Example: WebAdmin bound to the address 10.209.0.2/16, so I gave my workstation 10.209.0.66/16
-Try to access WebAdmin from your admin workstation by connecting to https://10.209.0.2:4444
-Curse again, much louder, because a firewall rule blocks your access. After all in your old config you probably allowed access to WebAdmin only from the management network!
-Create a new firewall rule by typing the following at the console:
iptables -I INPUT -s 10.209.0.66 -p tcp --dport 4444 -j ACCEPT
(note that -I is an uppercase I as in Input)
-Try to access WebAdmin again from your workstation. This time it should work and give you access again.

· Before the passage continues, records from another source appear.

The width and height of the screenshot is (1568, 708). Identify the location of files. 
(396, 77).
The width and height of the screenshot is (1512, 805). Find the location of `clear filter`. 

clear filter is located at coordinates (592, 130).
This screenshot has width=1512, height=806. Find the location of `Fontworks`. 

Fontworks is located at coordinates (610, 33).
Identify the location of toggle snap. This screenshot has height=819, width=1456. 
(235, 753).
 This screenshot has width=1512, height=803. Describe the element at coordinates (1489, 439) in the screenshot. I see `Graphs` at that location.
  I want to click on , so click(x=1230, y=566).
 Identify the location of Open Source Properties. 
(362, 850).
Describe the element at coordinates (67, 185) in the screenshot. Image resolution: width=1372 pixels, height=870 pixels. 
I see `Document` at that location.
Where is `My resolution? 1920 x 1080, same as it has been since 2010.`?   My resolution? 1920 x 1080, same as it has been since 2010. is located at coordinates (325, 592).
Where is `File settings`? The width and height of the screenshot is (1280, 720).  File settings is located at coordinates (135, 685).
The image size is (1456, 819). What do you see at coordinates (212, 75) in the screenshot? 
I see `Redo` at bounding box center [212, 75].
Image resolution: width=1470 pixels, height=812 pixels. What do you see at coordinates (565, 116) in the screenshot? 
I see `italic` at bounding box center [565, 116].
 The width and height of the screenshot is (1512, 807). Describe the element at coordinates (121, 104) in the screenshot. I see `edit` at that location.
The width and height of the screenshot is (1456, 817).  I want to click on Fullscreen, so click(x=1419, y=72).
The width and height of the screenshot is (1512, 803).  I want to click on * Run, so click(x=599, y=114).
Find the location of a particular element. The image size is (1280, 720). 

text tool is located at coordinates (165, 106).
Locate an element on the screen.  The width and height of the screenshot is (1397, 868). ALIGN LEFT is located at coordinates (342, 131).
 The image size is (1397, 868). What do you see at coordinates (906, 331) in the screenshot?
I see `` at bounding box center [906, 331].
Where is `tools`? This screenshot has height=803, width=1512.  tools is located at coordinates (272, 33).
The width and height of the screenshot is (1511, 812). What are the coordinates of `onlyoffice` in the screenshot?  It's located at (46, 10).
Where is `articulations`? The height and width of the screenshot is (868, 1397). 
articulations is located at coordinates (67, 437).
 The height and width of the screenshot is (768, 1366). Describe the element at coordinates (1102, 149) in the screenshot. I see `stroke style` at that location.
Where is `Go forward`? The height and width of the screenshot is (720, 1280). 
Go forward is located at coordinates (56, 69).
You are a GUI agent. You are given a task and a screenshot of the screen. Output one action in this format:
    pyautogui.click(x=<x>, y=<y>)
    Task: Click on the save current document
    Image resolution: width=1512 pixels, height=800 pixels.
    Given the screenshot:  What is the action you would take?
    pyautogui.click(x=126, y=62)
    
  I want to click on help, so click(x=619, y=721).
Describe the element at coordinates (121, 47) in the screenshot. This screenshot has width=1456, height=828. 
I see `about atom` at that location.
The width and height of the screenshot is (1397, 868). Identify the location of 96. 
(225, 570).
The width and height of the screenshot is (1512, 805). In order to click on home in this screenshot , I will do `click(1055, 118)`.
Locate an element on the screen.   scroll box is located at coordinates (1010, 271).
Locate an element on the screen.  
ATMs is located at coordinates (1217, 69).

This was not enough for me, however. WebAdmin was still bound to the WAN IP (!) and I once again wanted to manage the firewall from inside my management network. To finally bind WebAdmin back to the correct virtual interface I did the following, additional steps:
-Add another virtual NIC hardware to your UTM and reboot
-Connect to WebAdmin again and go to Management->WebAdmin and set "Allowed Networks" to "Any" (just in case, you can change that later)
-Go to "Interfaces"
-Double check that the interface WebAdmin SHOULD be bound to has the correct IP address set. In my case the correct address was 10.222.0.1/16 (which belongs to my management network)
-Now comes the tricky part: select the wrong WebAdmin interface (the one currently bound to eht0) and bind it to the newly added virtual NIC (ethXY). You will loose connection to WebAdmin immediatelly.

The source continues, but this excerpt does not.